Titelbild, Trailer & Bildausschnitte © by Amazon Studios


Fakten
Jahr: 2016
Genre: Thriller, Drama, Schwarze Komödie
Showrunner: Cris Cole
Network: Amazon Studios
Crew (Writer, Director, Cinematographer, Editor): IMDb-Übersicht
Besetzung: Ben Chaplin, Michael Imperioli, Romany Malco , Steve ZahnPhil DavisMark PovinelliRachael HolmesMaría BottoCoby BellAllison TolmanBilly Zane
Musik: Robert Duncan


Review
Wir alle wissen: wenn es scheiße läuft, dann richtig – die vier Herren in MAD DOGS erfahren das am eigenen Leib, denn zwar befinden sie sich lediglich zur falschen Zeit, mit der falschen Person, am falschen Ort, doch das Schicksal nimmt sie richtig durch.

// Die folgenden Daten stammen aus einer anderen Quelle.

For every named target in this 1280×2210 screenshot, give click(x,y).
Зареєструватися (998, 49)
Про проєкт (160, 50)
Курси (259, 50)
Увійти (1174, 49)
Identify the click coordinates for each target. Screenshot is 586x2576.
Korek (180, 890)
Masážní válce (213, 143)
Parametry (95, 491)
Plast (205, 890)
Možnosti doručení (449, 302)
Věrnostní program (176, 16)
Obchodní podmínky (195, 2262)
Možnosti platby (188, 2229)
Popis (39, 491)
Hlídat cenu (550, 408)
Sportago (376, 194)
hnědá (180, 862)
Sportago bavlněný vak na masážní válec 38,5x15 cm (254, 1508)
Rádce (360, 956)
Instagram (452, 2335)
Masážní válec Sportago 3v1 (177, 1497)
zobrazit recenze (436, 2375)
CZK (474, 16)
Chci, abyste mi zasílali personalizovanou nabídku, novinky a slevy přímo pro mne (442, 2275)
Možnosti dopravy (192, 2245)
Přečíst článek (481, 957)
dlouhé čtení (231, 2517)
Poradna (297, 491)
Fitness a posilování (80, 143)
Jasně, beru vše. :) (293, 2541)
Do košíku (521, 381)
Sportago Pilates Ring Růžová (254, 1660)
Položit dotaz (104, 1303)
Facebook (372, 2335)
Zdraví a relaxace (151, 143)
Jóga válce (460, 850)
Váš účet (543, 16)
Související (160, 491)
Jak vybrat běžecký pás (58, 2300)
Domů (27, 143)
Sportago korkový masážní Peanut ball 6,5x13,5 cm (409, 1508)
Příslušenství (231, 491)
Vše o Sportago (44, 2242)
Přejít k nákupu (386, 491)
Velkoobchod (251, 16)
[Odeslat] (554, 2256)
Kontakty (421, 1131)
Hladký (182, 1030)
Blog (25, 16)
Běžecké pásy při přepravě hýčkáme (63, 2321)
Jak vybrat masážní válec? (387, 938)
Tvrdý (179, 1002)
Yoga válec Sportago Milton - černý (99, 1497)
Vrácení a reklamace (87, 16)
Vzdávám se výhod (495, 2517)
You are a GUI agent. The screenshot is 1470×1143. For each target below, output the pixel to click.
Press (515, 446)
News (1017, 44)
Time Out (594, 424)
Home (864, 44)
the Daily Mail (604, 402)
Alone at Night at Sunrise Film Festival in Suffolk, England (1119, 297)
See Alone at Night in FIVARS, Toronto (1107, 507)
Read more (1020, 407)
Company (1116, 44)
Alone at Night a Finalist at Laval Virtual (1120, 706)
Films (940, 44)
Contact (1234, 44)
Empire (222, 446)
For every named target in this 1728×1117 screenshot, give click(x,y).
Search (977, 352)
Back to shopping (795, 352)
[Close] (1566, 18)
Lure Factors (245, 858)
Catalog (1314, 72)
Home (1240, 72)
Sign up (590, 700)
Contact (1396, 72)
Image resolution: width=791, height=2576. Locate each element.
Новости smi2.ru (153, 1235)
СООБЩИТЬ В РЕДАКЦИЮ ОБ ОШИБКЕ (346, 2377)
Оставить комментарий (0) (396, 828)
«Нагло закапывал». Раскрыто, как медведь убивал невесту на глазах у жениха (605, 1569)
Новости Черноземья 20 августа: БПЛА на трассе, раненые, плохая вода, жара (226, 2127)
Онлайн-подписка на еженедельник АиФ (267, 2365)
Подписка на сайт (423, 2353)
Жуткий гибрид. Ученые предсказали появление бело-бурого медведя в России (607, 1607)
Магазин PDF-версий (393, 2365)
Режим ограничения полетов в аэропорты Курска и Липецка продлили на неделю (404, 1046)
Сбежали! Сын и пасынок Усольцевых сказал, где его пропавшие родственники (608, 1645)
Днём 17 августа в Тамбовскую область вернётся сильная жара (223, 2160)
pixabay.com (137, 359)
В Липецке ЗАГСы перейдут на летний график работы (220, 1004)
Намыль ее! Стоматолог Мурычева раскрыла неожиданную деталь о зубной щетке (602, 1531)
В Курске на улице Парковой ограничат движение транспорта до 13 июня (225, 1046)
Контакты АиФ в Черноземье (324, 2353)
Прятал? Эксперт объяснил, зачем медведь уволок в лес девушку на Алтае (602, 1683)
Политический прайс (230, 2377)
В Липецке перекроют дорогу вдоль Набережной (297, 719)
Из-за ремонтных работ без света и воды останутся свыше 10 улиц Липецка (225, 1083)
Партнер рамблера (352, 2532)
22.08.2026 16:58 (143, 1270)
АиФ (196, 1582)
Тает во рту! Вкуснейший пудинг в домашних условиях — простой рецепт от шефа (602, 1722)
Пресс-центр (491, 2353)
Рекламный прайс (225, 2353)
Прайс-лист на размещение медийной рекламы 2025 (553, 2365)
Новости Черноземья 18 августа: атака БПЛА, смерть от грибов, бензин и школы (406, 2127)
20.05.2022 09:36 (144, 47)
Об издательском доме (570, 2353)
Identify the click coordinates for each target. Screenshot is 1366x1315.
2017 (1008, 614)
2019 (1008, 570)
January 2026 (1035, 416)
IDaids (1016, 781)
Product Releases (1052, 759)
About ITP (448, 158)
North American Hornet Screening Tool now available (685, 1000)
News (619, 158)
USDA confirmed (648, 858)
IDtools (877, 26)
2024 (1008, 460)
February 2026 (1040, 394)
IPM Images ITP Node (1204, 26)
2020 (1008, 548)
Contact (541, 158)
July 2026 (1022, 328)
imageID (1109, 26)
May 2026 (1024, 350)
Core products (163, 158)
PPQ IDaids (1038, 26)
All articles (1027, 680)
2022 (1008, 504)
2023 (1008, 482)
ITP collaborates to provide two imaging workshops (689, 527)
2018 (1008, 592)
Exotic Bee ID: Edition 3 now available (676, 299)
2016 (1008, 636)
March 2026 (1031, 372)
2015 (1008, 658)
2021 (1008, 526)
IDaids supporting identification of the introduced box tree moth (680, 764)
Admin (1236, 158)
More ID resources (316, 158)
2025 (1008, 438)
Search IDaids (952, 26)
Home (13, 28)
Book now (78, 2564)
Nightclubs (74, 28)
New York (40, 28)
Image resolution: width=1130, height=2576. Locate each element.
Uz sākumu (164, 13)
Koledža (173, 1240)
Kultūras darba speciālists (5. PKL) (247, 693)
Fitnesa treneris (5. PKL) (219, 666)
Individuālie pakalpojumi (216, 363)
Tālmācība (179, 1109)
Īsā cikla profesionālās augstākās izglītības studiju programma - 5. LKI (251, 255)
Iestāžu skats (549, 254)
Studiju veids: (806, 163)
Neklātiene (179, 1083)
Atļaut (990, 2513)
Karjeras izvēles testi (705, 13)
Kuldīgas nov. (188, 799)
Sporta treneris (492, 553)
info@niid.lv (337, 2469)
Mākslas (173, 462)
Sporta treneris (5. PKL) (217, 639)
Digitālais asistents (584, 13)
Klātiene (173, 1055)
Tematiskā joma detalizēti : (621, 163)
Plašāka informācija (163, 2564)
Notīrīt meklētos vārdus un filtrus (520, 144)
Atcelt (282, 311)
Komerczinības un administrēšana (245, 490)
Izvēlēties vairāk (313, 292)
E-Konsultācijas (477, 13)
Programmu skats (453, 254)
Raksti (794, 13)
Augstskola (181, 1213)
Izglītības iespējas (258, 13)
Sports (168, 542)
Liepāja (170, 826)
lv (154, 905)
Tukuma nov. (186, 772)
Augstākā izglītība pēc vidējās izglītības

Die Amazon Eigenproduktion wählt diese Ausgangssituation als Kick-Off, lässt ihre Protagonisten unwissend in einen Strudel aus Irrsinn, Gefahr und Verzweiflung taumeln, und gibt erst Ruhe, als diese bereits mehrfach knietief in der Scheiße standen. Na gut, die Rettungsringe und -leinen, die ihnen auf dem Weg ständig von außen zugeworfen wurden, hätten sie einfach nur greifen müssen, doch wenn man zu sehr damit beschäftigt ist alte zwischenmenschliche Wunden wieder aufzureißen, sich Vorwürfe an den Kopf zu donnern und im Ernstfall anstatt kollektiv an einem Strang zu ziehen, doch immer bloß das eigene Ego siegt, ist der portraitierte Leidensweg vielleicht sogar gerechte Strafe.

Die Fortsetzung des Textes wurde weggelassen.